Pack and Herman (1995) demonstrated the bottlenosed dolphin's ability to recognize the shapes of novel objects across the senses of echolocation and vision. In other words, if the dolphin viewed an unfamiliar object visually, it could recognize that same object and pick it out amongst dissimilar alternatives when presented to the echoic sense only through the use of an "anechoic chamber", a box submerged underwater with a window of black acrylic glass that is opaque to light, but transparent to echolocation. The objects used for generalization trials were controlled for overall size (and therefore echo strength) and composition (all objects were constructed of PVC). These abilities were measured to be equally strong in both directions, echoic-to-visual, and visual-to-echoic. The dolphin used in this research was named Elele.
In 1975, Herman pioneered the scientific study of the annual winter migration of humpback whales into Hawaiian waters, focusing on distribution, abundance, behavior, social organization, song, and individual life histories. He coined the term "escort" to designate male whale(s) trailing a mother-calf pair in the wintering waters. He was one of the first researchers to collect a photographic catalog of individually identifying tail flukes in the Pacific Ocean.
In 1985, an errant humpback whale, dubbed "Humphrey" by national television media, swam up the Sacramento River in California from San Francisco Bay. Herman's idea was to lure it out by playing acoustic recordings of vocalizations from the whales' summer feeding grounds in Alaska.
Herman has also published on the following topics in animal cognition and dolphin intelligence: acoustic mimicry, behavioral mimicry (inter- and intra-specific), memory, monitoring of self behaviors (including reporting on these, as well as avoiding or repeating them), reporting on the presence and absence of objects, object categorization, discrimination and matching (identity matching to sample, delayed matching to sample, arbitrary matching to sample, synchronous creative behaviors between two animals, and comprehension of symbols for various body parts, and the comprehension of the pointing gesture and gaze (as made by dolphins or humans).
Conventional wisdom in the 1970s once dictated that dolphins were acoustic specialists, and that visual perception was relatively poor.
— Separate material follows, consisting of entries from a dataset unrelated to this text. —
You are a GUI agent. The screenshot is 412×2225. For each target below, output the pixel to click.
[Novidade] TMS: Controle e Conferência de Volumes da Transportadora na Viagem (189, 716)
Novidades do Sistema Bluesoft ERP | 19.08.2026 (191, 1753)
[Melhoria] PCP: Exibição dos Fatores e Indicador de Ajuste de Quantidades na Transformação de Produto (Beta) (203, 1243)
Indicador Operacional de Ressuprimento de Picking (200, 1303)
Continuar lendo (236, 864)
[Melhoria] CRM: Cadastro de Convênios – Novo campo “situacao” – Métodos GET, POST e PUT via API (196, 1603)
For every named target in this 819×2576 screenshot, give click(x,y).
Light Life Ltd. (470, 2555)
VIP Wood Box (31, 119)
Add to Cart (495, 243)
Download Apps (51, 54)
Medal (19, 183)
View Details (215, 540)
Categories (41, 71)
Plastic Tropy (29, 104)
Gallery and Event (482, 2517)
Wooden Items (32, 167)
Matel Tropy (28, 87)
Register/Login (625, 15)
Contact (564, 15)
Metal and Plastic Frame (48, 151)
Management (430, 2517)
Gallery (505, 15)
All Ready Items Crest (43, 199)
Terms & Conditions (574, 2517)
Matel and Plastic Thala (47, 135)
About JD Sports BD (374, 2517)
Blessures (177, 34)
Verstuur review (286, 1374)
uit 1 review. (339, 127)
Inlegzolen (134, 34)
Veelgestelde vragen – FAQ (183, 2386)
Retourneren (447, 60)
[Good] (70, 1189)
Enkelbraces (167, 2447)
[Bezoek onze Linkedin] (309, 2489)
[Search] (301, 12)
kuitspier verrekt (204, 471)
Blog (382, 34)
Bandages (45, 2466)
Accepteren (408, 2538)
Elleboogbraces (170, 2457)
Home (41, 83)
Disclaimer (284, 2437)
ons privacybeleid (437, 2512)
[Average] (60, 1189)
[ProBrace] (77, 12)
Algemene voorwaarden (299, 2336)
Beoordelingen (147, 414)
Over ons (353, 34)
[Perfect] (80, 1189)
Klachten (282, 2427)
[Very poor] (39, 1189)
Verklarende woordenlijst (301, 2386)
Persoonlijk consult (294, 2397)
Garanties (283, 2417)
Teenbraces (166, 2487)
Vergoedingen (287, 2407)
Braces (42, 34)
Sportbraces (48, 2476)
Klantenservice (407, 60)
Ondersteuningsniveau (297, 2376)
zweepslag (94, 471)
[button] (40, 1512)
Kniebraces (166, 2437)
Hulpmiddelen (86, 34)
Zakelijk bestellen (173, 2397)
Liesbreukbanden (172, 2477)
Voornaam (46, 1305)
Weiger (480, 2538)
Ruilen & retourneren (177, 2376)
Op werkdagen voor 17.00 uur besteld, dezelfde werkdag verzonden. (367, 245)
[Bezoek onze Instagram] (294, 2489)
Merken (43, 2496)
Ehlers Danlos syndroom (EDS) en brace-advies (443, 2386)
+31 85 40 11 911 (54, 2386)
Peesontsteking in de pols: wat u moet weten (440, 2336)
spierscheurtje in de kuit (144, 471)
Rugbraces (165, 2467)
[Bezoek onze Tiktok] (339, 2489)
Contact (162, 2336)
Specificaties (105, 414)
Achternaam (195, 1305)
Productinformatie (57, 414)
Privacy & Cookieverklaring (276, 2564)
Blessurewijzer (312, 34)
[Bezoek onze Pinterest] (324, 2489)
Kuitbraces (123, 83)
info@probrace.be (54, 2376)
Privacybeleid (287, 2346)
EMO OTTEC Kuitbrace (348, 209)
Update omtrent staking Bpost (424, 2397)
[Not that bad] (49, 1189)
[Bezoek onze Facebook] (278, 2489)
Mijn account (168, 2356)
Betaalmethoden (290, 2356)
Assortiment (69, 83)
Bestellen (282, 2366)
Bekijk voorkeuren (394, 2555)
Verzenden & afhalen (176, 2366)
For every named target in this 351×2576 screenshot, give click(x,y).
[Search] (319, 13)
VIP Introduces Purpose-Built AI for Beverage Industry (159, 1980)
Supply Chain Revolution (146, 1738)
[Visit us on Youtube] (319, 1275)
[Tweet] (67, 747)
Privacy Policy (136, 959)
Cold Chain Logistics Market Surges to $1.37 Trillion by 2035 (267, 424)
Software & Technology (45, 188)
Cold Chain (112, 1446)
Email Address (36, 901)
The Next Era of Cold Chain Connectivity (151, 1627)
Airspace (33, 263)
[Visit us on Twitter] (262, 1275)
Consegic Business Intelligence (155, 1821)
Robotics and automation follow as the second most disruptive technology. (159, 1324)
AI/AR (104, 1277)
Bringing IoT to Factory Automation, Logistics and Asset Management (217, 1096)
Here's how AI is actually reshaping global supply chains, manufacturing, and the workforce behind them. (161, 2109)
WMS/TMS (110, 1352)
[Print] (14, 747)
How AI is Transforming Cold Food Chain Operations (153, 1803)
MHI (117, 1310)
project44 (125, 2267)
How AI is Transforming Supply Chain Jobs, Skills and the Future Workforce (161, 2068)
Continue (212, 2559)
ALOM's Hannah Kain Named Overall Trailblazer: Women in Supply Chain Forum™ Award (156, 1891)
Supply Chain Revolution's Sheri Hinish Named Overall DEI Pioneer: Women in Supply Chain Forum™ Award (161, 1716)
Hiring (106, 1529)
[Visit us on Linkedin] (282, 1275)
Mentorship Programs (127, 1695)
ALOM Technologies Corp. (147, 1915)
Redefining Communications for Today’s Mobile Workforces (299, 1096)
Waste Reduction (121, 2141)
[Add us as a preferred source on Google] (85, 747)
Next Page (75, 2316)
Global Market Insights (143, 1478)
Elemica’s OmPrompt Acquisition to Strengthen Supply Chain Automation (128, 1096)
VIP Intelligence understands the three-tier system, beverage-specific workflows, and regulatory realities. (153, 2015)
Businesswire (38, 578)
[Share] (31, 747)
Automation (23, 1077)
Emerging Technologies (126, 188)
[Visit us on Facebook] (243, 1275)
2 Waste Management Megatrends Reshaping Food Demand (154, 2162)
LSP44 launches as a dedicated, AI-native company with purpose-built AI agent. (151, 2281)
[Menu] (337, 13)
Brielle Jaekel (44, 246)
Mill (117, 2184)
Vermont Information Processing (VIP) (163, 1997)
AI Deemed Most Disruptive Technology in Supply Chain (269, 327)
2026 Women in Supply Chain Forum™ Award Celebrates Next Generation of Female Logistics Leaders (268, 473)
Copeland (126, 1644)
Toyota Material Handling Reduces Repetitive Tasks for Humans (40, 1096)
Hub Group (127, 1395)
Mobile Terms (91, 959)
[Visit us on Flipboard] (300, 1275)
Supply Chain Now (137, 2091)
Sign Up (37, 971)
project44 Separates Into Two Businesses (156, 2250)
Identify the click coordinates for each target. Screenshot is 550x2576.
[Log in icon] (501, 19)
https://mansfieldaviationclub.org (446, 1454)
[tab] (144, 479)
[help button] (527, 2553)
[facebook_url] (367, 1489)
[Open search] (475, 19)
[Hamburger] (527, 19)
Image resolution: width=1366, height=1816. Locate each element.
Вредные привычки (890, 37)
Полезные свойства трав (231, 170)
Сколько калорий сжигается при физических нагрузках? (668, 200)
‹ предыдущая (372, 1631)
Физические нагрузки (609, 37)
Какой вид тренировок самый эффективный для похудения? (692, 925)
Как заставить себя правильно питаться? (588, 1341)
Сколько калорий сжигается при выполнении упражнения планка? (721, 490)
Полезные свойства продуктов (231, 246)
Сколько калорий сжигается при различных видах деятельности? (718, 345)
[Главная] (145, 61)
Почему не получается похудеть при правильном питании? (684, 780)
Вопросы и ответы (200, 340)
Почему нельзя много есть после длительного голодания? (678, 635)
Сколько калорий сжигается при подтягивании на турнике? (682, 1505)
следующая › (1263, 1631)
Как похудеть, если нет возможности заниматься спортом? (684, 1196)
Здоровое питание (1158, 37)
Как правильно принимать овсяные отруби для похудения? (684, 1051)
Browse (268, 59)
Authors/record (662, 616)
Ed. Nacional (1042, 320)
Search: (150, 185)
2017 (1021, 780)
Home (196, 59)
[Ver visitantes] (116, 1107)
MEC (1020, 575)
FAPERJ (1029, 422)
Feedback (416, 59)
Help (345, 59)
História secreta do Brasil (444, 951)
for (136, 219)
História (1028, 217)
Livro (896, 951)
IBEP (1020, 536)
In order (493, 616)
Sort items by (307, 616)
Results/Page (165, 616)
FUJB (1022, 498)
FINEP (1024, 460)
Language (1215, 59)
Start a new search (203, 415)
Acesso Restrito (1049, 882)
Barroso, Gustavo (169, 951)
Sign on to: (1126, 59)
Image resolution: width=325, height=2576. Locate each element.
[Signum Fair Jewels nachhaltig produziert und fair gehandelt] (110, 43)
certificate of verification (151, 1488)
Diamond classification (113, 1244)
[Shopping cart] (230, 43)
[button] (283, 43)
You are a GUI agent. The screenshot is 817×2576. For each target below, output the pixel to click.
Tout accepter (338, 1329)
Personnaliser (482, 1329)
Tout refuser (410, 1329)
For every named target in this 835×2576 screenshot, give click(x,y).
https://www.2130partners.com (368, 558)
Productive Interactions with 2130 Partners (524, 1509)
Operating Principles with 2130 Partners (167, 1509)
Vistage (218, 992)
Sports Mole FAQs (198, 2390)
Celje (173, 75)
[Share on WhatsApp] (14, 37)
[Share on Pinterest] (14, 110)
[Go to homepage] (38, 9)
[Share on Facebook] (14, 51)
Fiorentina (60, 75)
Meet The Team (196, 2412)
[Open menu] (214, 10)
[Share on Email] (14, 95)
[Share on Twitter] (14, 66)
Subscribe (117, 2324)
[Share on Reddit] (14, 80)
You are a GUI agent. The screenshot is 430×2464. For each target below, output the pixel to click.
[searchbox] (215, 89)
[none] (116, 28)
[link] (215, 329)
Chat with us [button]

Herman et al. (1975) hypothesized that the double-slit pupil shape enabled useful focusing in both underwater and in-air use, despite the difference in density of these media: the lens was used for focusing underwater, whereas the double-slit pupil, when contracted in the bright above-water environment, acted to focus via small aperture, essential in the same manner as a pinhole-camera. Herman et al. (1989) demonstrated the dolphin's equivalent ability in matching-to-sample (MTS) tasks in both the acoustic and visual domains. Pack and Herman (1995) explored cross-modal matching of objects between echolocation and vision, and did not report differential performance ability when comparing the visual-to-echoic and echoic-to-visual directions.
Herman's research has been featured in:National Geographic's Dolphins with Robin Williams, BBC's Wildlife on One's Dolphins: Deep Thinkers with David Attenborough, ABC's Touched by a Dolphin with Sharon Lawrence, The Discoverers IMAX, Dolphins IMAX, and NOVA.